Derek Strauss says DW2.0 is architecture for the next generation of data warehousing.
Data Warehousing has been around for almost two decades and has become an essential part of the information technology infrastructure. A data warehouse contains integrated granular historical data. First generation warehouses have addressed many information requirements. However, several challenges are facing these warehouses today. For first generation data warehouses, deriving value meant integrating numeric based, transaction data. Today, deriving maximum value from corporate data means taking all corporate data and deriving value from it. This includes textual, unstructured data as well as numeric, transaction data.
In the 1990s, the cost of data warehousing was almost a non issue. In today's world, the cost of data warehousing is a burning issue, and with volumes of data increasing exponentially, better data management solutions are vital to cost containment. Metadata, master data and data quality were neglected in early warehouses. Today, data quality, the business meaning of the data, business rules related to the data, the cohesive management of enterprise master data (customer data) and reference data are all critical to the data warehouse. In today's world, data warehouses are recognised as being the foundation for competitive use of information - and not simply from a strategic decision support perspective, but also as a key component in operating the business. The rate of change in the business environment has consistently increased year-on-year. Today, it is recognised that the data warehouse needs to be malleable so that it can keep up with changing business requirements.

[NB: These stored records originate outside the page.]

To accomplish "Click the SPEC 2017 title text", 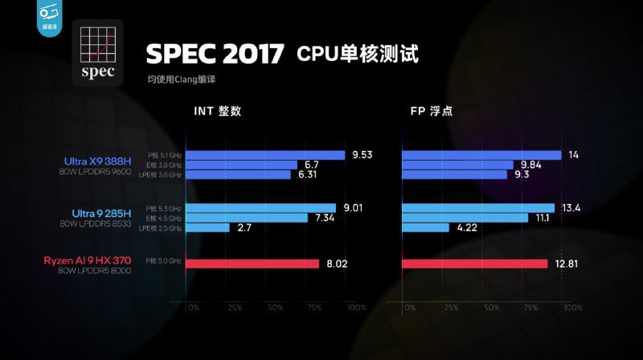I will pos(215,54).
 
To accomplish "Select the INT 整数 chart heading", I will pos(217,111).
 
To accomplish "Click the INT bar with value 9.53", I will pos(265,155).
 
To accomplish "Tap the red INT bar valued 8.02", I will pos(252,264).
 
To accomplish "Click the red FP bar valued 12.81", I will pos(474,264).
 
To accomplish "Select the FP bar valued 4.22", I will pos(425,228).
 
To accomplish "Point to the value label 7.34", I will pos(325,218).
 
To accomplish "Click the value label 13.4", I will pos(571,208).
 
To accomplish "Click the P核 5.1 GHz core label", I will pos(165,155).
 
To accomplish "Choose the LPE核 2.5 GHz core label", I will pos(161,228).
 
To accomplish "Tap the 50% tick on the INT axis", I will pos(276,308).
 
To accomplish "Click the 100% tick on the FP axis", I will pos(572,308).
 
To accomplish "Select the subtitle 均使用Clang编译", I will pos(182,80).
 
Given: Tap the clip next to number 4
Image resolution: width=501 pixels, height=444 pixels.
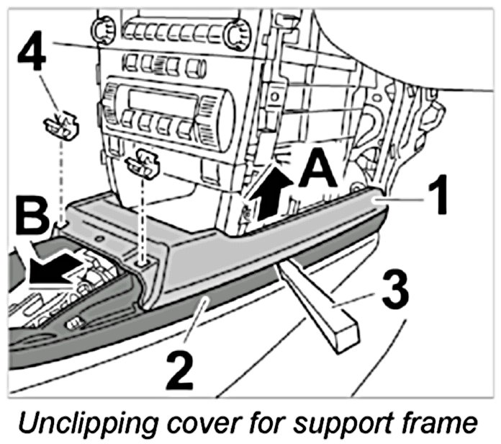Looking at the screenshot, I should click(x=61, y=127).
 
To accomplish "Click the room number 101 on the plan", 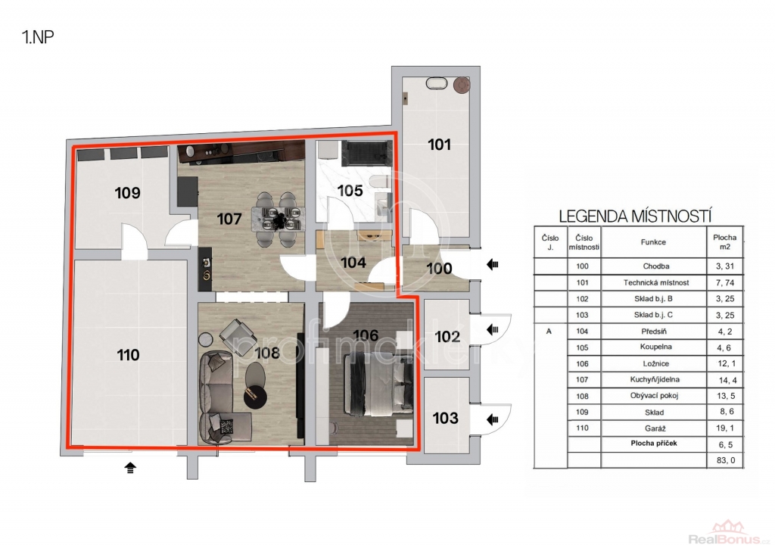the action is [x=440, y=145].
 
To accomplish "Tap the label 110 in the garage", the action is [x=128, y=355].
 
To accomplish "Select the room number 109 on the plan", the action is [x=127, y=193].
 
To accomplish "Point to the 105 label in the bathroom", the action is [x=350, y=190].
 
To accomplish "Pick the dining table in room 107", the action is [x=278, y=220].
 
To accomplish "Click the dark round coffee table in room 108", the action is [x=256, y=397].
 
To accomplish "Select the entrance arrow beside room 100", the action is [x=492, y=265].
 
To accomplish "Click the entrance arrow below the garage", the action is [x=130, y=468].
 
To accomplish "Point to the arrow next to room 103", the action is [x=492, y=419].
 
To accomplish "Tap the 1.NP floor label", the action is [x=38, y=37].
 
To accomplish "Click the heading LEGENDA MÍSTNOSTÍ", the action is [x=635, y=216].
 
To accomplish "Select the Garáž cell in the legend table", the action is [x=655, y=428].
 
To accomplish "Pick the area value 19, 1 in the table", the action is [x=725, y=428].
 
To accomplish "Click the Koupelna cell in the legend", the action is [x=655, y=347].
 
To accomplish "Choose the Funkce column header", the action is [x=653, y=242].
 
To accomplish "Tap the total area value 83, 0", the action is [x=726, y=460].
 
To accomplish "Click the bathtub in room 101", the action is [x=437, y=83].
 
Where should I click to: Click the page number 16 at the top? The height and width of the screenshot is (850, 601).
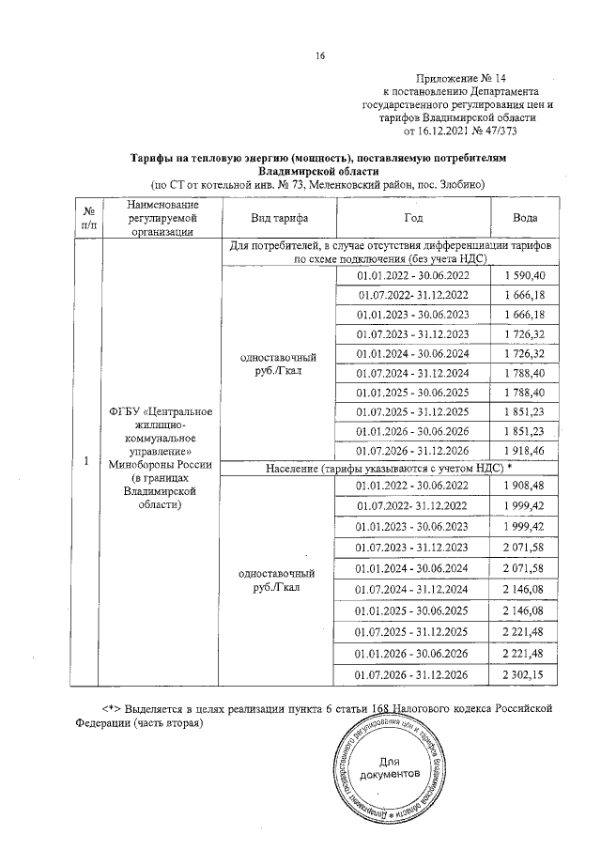pos(319,55)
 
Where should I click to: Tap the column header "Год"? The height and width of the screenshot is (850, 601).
pos(413,218)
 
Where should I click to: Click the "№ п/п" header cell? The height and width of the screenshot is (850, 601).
pos(87,218)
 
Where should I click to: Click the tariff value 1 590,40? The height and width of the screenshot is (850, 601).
pos(524,274)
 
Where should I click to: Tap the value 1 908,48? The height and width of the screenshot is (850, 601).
pos(524,486)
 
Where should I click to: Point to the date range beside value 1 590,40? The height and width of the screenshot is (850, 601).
pos(413,274)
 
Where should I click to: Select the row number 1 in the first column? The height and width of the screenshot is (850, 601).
pos(87,461)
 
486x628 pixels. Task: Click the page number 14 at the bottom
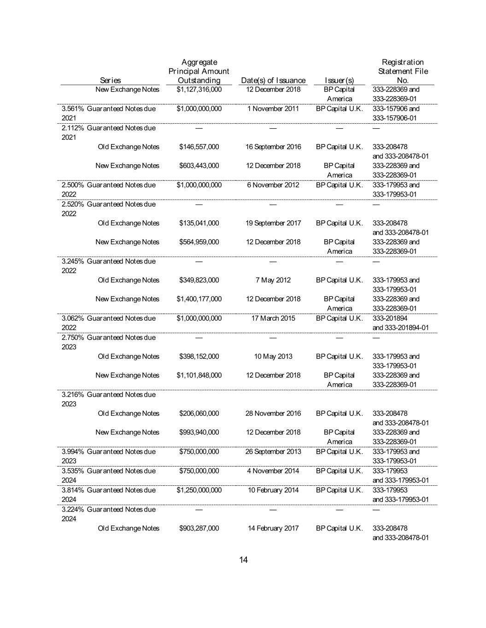click(243, 559)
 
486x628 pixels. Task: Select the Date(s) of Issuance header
click(273, 81)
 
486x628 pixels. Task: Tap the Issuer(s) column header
click(339, 81)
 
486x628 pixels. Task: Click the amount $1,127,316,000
click(199, 89)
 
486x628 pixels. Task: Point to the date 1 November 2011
click(273, 109)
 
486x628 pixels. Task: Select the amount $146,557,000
click(199, 147)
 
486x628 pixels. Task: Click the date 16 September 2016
click(273, 147)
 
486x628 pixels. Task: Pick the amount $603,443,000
click(199, 166)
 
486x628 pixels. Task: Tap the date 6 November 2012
click(273, 185)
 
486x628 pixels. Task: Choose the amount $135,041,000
click(199, 223)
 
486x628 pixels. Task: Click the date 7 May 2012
click(273, 280)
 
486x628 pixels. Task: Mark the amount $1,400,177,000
click(199, 299)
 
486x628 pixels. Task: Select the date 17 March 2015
click(273, 318)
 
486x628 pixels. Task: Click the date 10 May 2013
click(273, 357)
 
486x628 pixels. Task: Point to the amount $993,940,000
click(199, 432)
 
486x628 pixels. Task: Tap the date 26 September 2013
click(273, 452)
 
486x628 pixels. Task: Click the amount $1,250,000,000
click(199, 490)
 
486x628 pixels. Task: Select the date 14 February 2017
click(273, 529)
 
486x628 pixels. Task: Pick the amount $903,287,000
click(199, 529)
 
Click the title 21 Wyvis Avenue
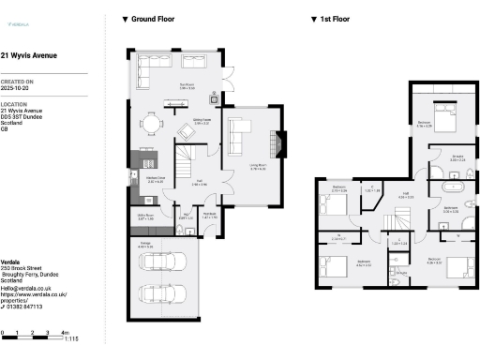(x=29, y=55)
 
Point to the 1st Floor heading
(x=332, y=19)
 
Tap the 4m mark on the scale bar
(x=64, y=333)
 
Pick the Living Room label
(x=258, y=166)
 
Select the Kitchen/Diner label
(x=142, y=177)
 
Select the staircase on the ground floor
(x=189, y=152)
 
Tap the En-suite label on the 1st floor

DW2.0 – addressing the challenges
DW2.0 recognises the data lifecycle. Once data enters the data warehouse it starts to age and in time the probability of access diminishes. This has profound implications on the technology that is appropriate to the management of the data. Another notable phenomenon is that as data ages, the volume of data increases (in most cases, dramatically). DW2.0 highlights the special design considerations for handling large volumes of data with a decreasing probability of access.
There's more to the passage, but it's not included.